FABRIANO
L’arte di conoscere l’arte
Il terzo ciclo di incontri realizzato dalla sede Archeoclub nel mese di Novembre era rivolto ai cantieri di restauro della città. Ancora al Deposito Attrezzato e ancora sui cantieri di restauro si sono trovati a parlare i fabrianesi, a quattro anni dal terremoto che ha colpito la città e il suo territorio, danneggiano in pochi secondi un patrimonio culturale costruito nei secoli.

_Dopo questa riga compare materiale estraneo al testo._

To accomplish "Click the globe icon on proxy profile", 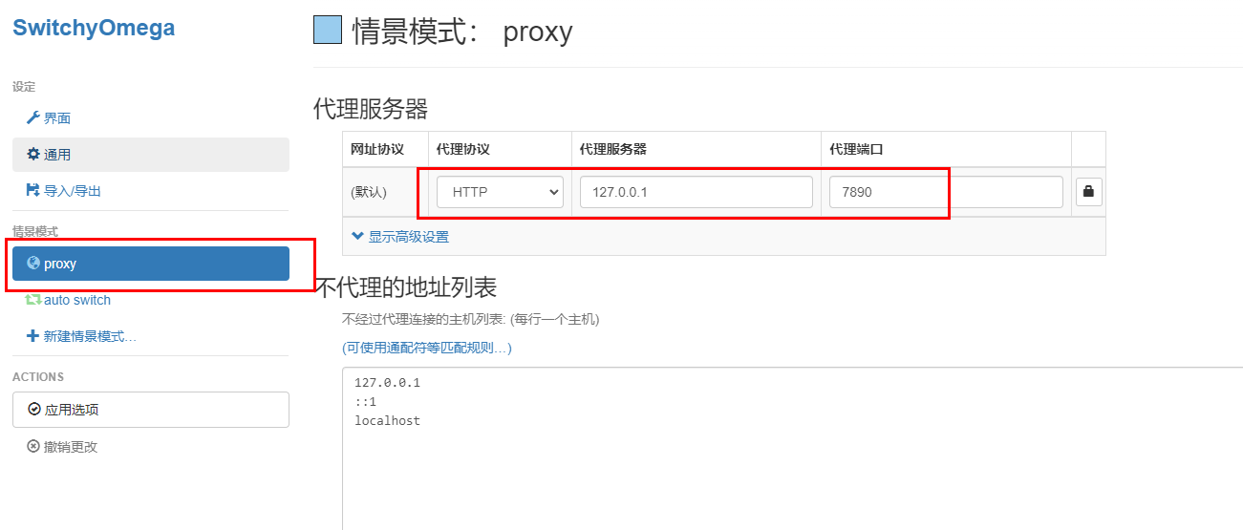I will (33, 264).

L’incontro con i restauratori e con i progettisti che stanno lavorando ad alcuni dei cantieri più rilevanti avveniva nel luogo che conserva la maggior parte delle opere d’arte provenienti da questi edifici e le espone, perché non si dimentichi la bellezza dell’antica città ma se ne persegua la ricostruzione. Qui sono state illustrate le opere provenienti da Sant’An tonio fuori le Mura, una chiesa esistente già nel XIV sec. ma demolita nel 1834, da Sant’Agostino, risalente agli inizi del XIII sec. e della cui antica struttura gotica rimane il bel portale gotico, dalla chiesa settecentesca dei gesuiti, la Domus Mariae. Una grande realizzazione, quella del Deposito Attrezzato, istituito dal Ministero per i Beni Culturali per conservare ed esporre le opere d’arte provenienti dagli edifici danneggiati dal sisma del 1997. Grande soprattutto perché il Comune, cui è affidata la gestione, ha operato in modo da non interrompere il legame tra il patrimonio artistico e la comunità di appartenenza, avviando una intensa attività didattica rivolta alle scuole e agli adulti, con alboratori, incontri, lezioni, visite guidate a tema.